---------- Data provided
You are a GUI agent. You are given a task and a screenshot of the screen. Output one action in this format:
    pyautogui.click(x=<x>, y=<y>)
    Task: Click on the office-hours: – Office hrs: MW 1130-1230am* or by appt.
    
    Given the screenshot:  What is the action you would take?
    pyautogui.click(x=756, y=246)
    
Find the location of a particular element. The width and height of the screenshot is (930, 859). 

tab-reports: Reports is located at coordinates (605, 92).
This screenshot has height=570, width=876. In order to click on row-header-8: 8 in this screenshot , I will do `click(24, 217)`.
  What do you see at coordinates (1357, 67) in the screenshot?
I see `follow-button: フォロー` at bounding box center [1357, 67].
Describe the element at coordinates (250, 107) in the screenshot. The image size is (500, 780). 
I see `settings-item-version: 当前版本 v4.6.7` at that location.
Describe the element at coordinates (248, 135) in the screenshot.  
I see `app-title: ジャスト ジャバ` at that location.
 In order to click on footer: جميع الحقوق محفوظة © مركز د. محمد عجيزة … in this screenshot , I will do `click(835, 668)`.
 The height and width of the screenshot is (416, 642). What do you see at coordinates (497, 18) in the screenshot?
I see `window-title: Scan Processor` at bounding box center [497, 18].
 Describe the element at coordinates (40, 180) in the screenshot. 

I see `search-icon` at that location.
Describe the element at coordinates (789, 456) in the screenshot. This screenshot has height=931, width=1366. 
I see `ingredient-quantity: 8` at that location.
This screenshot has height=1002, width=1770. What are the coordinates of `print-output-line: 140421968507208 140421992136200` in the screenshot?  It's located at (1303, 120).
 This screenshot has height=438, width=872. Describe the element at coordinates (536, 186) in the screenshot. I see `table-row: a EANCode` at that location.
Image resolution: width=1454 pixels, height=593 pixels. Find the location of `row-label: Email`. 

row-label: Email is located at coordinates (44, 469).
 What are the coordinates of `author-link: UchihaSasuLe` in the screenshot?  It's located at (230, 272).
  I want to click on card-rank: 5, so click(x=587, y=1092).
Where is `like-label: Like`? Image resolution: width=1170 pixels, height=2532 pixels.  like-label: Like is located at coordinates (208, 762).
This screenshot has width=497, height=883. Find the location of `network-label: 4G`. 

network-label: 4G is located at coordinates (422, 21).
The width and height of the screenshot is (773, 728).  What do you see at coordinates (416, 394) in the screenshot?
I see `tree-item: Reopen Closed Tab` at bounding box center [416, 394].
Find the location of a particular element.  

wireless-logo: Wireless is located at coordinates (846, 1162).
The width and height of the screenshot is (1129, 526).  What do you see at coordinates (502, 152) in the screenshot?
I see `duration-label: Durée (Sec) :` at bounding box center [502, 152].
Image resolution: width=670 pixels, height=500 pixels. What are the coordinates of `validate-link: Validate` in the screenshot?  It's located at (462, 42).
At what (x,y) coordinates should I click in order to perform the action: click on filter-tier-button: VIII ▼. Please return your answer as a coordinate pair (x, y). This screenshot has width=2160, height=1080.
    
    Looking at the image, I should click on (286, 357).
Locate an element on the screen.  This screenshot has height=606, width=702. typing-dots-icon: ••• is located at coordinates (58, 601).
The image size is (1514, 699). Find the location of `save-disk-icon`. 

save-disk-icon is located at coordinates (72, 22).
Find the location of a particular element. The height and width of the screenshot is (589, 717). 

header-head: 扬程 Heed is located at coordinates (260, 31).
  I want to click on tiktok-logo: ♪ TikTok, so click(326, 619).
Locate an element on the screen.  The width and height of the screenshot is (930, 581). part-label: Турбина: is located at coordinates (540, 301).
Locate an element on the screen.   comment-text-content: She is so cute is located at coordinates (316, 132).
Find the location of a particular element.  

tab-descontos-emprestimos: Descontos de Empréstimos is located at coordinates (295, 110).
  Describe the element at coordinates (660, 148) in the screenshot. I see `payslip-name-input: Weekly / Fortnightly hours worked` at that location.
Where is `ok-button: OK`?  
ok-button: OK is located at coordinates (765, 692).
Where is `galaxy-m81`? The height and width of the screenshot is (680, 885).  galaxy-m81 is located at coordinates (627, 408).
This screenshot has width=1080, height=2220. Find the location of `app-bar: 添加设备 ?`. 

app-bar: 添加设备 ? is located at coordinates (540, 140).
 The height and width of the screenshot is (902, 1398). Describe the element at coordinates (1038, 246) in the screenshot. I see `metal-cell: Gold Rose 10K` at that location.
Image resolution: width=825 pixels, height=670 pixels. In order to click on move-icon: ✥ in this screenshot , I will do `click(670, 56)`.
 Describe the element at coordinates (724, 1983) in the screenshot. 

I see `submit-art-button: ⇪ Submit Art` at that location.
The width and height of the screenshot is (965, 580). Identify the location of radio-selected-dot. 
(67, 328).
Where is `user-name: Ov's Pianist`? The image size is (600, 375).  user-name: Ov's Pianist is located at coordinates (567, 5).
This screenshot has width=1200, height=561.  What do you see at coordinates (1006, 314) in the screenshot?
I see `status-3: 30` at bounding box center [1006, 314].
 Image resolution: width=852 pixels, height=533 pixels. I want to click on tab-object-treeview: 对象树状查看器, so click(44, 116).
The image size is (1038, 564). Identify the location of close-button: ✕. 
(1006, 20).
--------------------
Your assignment:
Rewrite the items above as a numbered list, omitting any blank lines.

Problem solution:
1. You are a GUI agent. You are given a task and a screenshot of the screen. Output one action in this format:
2.     pyautogui.click(x=<x>, y=<y>)
3.     Task: Click on the office-hours: – Office hrs: MW 1130-1230am* or by appt.
4.     Given the screenshot:  What is the action you would take?
5.     pyautogui.click(x=756, y=246)
6. Find the location of a particular element. The width and height of the screenshot is (930, 859). 
7. tab-reports: Reports is located at coordinates (605, 92).
8. This screenshot has height=570, width=876. In order to click on row-header-8: 8 in this screenshot , I will do `click(24, 217)`.
9.   What do you see at coordinates (1357, 67) in the screenshot?
10. I see `follow-button: フォロー` at bounding box center [1357, 67].
11. Describe the element at coordinates (250, 107) in the screenshot. The image size is (500, 780). 
12. I see `settings-item-version: 当前版本 v4.6.7` at that location.
13. Describe the element at coordinates (248, 135) in the screenshot.  
14. I see `app-title: ジャスト ジャバ` at that location.
15.  In order to click on footer: جميع الحقوق محفوظة © مركز د. محمد عجيزة … in this screenshot , I will do `click(835, 668)`.
16.  The height and width of the screenshot is (416, 642). What do you see at coordinates (497, 18) in the screenshot?
17. I see `window-title: Scan Processor` at bounding box center [497, 18].
18.  Describe the element at coordinates (40, 180) in the screenshot. 
19. I see `search-icon` at that location.
20. Describe the element at coordinates (789, 456) in the screenshot. This screenshot has height=931, width=1366. 
21. I see `ingredient-quantity: 8` at that location.
22. This screenshot has height=1002, width=1770. What are the coordinates of `print-output-line: 140421968507208 140421992136200` in the screenshot?  It's located at (1303, 120).
23.  This screenshot has height=438, width=872. Describe the element at coordinates (536, 186) in the screenshot. I see `table-row: a EANCode` at that location.
24. Image resolution: width=1454 pixels, height=593 pixels. Find the location of `row-label: Email`. 
25. row-label: Email is located at coordinates (44, 469).
26.  What are the coordinates of `author-link: UchihaSasuLe` in the screenshot?  It's located at (230, 272).
27.   I want to click on card-rank: 5, so click(x=587, y=1092).
28. Where is `like-label: Like`? Image resolution: width=1170 pixels, height=2532 pixels.  like-label: Like is located at coordinates (208, 762).
29. This screenshot has width=497, height=883. Find the location of `network-label: 4G`. 
30. network-label: 4G is located at coordinates (422, 21).
31. The width and height of the screenshot is (773, 728).  What do you see at coordinates (416, 394) in the screenshot?
32. I see `tree-item: Reopen Closed Tab` at bounding box center [416, 394].
33. Find the location of a particular element.  
34. wireless-logo: Wireless is located at coordinates (846, 1162).
35. The width and height of the screenshot is (1129, 526).  What do you see at coordinates (502, 152) in the screenshot?
36. I see `duration-label: Durée (Sec) :` at bounding box center [502, 152].
37. Image resolution: width=670 pixels, height=500 pixels. What are the coordinates of `validate-link: Validate` in the screenshot?  It's located at (462, 42).
38. At what (x,y) coordinates should I click in order to perform the action: click on filter-tier-button: VIII ▼. Please return your answer as a coordinate pair (x, y). This screenshot has width=2160, height=1080.
39.     Looking at the image, I should click on (286, 357).
40. Locate an element on the screen.  This screenshot has height=606, width=702. typing-dots-icon: ••• is located at coordinates (58, 601).
41. The image size is (1514, 699). Find the location of `save-disk-icon`. 
42. save-disk-icon is located at coordinates (72, 22).
43. Find the location of a particular element. The height and width of the screenshot is (589, 717). 
44. header-head: 扬程 Heed is located at coordinates (260, 31).
45.   I want to click on tiktok-logo: ♪ TikTok, so click(326, 619).
46. Locate an element on the screen.  The width and height of the screenshot is (930, 581). part-label: Турбина: is located at coordinates (540, 301).
47. Locate an element on the screen.   comment-text-content: She is so cute is located at coordinates (316, 132).
48. Find the location of a particular element.  
49. tab-descontos-emprestimos: Descontos de Empréstimos is located at coordinates (295, 110).
50.   Describe the element at coordinates (660, 148) in the screenshot. I see `payslip-name-input: Weekly / Fortnightly hours worked` at that location.
51. Where is `ok-button: OK`?  
52. ok-button: OK is located at coordinates (765, 692).
53. Where is `galaxy-m81`? The height and width of the screenshot is (680, 885).  galaxy-m81 is located at coordinates (627, 408).
54. This screenshot has width=1080, height=2220. Find the location of `app-bar: 添加设备 ?`. 
55. app-bar: 添加设备 ? is located at coordinates (540, 140).
56.  The height and width of the screenshot is (902, 1398). Describe the element at coordinates (1038, 246) in the screenshot. I see `metal-cell: Gold Rose 10K` at that location.
57. Image resolution: width=825 pixels, height=670 pixels. In order to click on move-icon: ✥ in this screenshot , I will do `click(670, 56)`.
58.  Describe the element at coordinates (724, 1983) in the screenshot. 
59. I see `submit-art-button: ⇪ Submit Art` at that location.
60. The width and height of the screenshot is (965, 580). Identify the location of radio-selected-dot. 
61. (67, 328).
62. Where is `user-name: Ov's Pianist`? The image size is (600, 375).  user-name: Ov's Pianist is located at coordinates (567, 5).
63. This screenshot has width=1200, height=561.  What do you see at coordinates (1006, 314) in the screenshot?
64. I see `status-3: 30` at bounding box center [1006, 314].
65.  Image resolution: width=852 pixels, height=533 pixels. I want to click on tab-object-treeview: 对象树状查看器, so click(44, 116).
66. The image size is (1038, 564). Identify the location of close-button: ✕. 
67. (1006, 20).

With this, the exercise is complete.